Blink Charging is a company that provides EV charging equipment and charging services. Blink’s principal line of products and services includes its Blink Network and EV supply equipment. For a sense of scale, the company currently operates over 30,000 charging ports across 18 countries. In addition, its charging stations are linked via its global network, allowing users to conveniently charge at any of its locations worldwide. BLNK stock has been under pressure for the past year, declining by over 50% during the period. Could things be turning around upon the following news?
Last week, the company announced that it has closed its acquisition of SemaConnect. For those unfamiliar, SemaConnect is a leading provider of EV charging infrastructure solutions in North America. This $200 million transaction will add nearly 13,000 EV chargers, 3,800 site host locations, and more than 150,000 registered EV driver members to its network. Through this strategic acquisition, Blink will be the only EV charging company to offer complete vertical integration from R&D and manufacturing to EV charger ownership and operations. Given this news, would you invest in BLNK stock?
Following that, we have ChargePoint. For those unfamiliar, this is a company that develops and markets networked EV charging system infrastructure while providing cloud-based services. As part of its networked charging systems, it provides an open platform that integrates with system hardware from various EV companies and manufacturers. Hence, it can provide real-time information about charging sessions. Like many other stocks in the industry, CHPT stock has also tumbled more than 50% over the past year.
Earlier this month, ChargePoint announced a new partnership with the National Electrical Contractors Association (NECA). Through the partnership, ChargePoint and NECA will develop training programs for its electrical contractor members who install EV charging infrastructure. Anthony Harrison, senior director of North American policy for ChargePoint, said, “Together with NECA, ChargePoint is ensuring electrical contractors have the technical expertise needed to further accelerate deployment of EV charging infrastructure and enable charging everywhere drivers live, work, and play.” Not to mention, B. Riley analyst Christopher Souther recently initiated coverage on ChargePoint with a buy rating, citing the company’s market share and brand. He set a $20 stock price target, suggesting an upside of more than 25% from current levels. Considering this, will you be watching CHPT stock?
Last, but not least, we have Beam. For the most part, Beam is a company that focuses on creating products for EV charging infrastructure. Besides that, it also creates outdoor media advertising, energy security, and disaster preparedness. The company’s Electric Vehicle Autonomous Renewable Charger (EV ARC) generates and stores its energy and supports direct current fast charging. BEEM stock has fallen by nearly 60% over the past year. Could now be a good time to buy on dips?

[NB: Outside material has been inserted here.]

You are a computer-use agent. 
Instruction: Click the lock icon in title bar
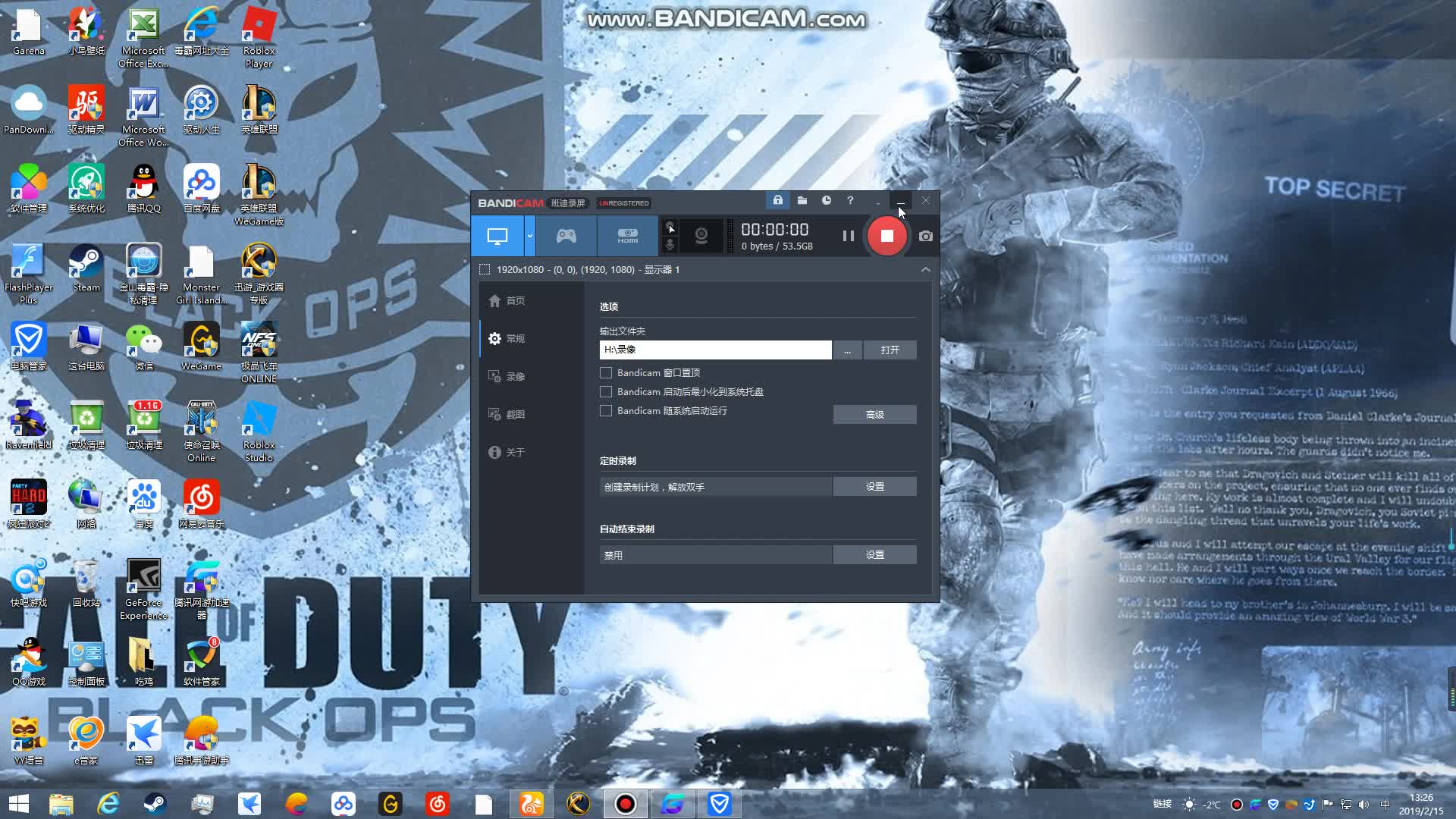click(x=777, y=201)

Last month, the company posted its fiscal first-quarter financial results. Getting into it, Beam managed to generate its highest quarterly revenue in the company’s history. Specifically, it pulled in $3.8 million, marking a 175% increase over the same period last year. Not only that, the company’s system deliveries were also 250% higher than the year before. During the quarter, Beam also closed its acquisition of All Cell Technologies, an energy storage leader. This strategic acquisition is expected to secure vital battery supply, reduce battery costs for Beam, and increase company revenues. With things looking up for the company, should you add BEEM stock to your portfolio?